Quest'ultimo è una chicca su amiche forse possibili amanti chiuse dentro giornate di noia e consumo di cocaina e altre sostanze psicotrope. Si chiamano Bianca (Tecla Insolia), figlia di papà e mamma ricchissimi di Largo Torre Argentina (zona romana a due passi da Via del Corso e Colosseo), e Angelica (Carlotta Gamba), meno abbiente perché proveniente dal paese laziale di Morlupo. Bianca ha i suoi che le mandano mensilmente un bel po' di soldini (una media di oltre 1000 euro) ma non si vedono mai. Scelta inusuale per un cinema italiano più costretto rispetto a quello anglosassone, per geografia e cultura, a schierare quasi sempre i parenti dei giovani protagonisti in quasi ogni tipo di film. Le due chiacchierano, spettegolano, viaggiano (Napoli) perché vivono insieme in un appartamentino del quartiere Pigneto. Bianca è l'intellettuale, cita spesso Leopardi, studentessa universitaria indolente, scribacchia appunti per un suo romanzo e pare avere un debole per Angelica. L'altra è più ambigua ma parimenti nullafacente. Insieme consumano parecchia “coca” e non solo, a tal punto da rischiare l'overdose nella gitarella napoletana.

Non siamo abituati a vedere un film così dalle nostre parti. Racconta una Gen Z piuttosto sfiduciata, già in depressione (gli amici sono muti e malinconici), senza slanci tranne Bianca e Angelica che almeno sono caciarone e nella loro dipendenza droghereccia vivono qualche briciolo di avventura come quando la polizia le ferma all'inizio del film. È un momento della loro esistenza ben circoscritto e da questo punto di vista il film ricorda parabole di ossessiva e morbosa convivenza amicale come il seminale Shakespeare a colazione (1987) di Bruce Robinson poi ispiratore del nostro Santa Maradona (2001) a sua volta tra le radici da cui è poi nata la trilogia Smetto quando voglio (2014-2017). La novità è il protagonismo femminile finalmente oltre la soglia della subordinata carineria di troppo cinema nostrano.

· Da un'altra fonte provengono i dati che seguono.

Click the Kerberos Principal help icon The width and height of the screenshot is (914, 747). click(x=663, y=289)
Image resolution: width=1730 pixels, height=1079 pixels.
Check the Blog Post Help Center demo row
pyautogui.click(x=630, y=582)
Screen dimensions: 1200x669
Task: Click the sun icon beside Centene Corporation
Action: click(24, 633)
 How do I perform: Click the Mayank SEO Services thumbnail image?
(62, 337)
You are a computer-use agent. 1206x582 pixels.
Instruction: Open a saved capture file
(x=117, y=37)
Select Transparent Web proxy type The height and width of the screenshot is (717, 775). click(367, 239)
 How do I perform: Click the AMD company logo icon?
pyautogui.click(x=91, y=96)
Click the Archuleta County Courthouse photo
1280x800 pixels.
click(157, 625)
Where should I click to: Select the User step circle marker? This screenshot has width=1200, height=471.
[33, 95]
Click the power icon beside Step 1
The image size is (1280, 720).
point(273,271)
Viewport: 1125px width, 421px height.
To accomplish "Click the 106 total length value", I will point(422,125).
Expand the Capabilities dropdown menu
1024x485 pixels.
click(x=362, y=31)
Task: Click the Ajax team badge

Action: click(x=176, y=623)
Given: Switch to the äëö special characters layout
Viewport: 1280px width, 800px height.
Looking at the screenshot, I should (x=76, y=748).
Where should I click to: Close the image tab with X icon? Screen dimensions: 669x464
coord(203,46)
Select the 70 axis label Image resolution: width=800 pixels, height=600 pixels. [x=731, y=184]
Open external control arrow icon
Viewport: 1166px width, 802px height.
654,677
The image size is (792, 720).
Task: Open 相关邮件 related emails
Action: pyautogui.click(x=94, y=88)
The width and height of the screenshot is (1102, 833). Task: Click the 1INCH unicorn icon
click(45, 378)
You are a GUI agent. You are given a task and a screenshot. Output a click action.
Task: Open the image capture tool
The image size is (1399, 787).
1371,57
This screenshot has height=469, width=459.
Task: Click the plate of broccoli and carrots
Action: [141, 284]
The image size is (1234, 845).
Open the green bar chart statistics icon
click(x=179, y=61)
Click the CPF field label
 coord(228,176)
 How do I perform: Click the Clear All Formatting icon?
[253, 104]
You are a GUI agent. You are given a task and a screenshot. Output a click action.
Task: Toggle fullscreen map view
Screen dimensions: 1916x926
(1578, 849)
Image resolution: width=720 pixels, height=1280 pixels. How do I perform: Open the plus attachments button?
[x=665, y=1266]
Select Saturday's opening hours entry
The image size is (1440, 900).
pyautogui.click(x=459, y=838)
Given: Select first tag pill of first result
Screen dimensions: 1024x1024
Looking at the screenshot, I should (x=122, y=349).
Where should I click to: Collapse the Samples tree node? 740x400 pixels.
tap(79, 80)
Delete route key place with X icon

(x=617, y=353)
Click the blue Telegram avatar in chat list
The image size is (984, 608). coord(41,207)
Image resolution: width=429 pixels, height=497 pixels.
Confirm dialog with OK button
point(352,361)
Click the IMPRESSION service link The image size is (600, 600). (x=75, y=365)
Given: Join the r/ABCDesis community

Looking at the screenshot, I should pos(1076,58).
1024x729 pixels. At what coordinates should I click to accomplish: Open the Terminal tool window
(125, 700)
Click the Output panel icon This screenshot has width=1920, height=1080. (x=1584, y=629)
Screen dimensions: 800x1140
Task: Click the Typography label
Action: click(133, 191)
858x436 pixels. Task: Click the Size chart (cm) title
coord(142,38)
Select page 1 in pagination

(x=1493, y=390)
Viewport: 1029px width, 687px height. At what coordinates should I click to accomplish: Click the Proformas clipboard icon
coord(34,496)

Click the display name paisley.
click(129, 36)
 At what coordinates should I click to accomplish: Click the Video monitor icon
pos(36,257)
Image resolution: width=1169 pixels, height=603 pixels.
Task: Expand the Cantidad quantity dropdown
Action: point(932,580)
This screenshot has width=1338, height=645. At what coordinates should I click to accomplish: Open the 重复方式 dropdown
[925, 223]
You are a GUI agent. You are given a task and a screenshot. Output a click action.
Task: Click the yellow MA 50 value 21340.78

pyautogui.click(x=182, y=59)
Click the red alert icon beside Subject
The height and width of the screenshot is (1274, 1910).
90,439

Insolia e Gamba sono divertenti, sgradevoli, a volte addirittura spregevoli, vibranti e in una parola interessanti da guardare per vedere dove queste due tossiche senza qualità andranno a parare. Non male affatto come esordio. Finalmente stiamo vedendo la Gen Z che comincia a tirare qualche colpo narrativo dentro il grande schermo mostrandosi in tutta la sua sacrosanta voglia di fare casino, perdersi e poi, forse, ritrovarsi. E che brave e coinvolgenti queste due attrici.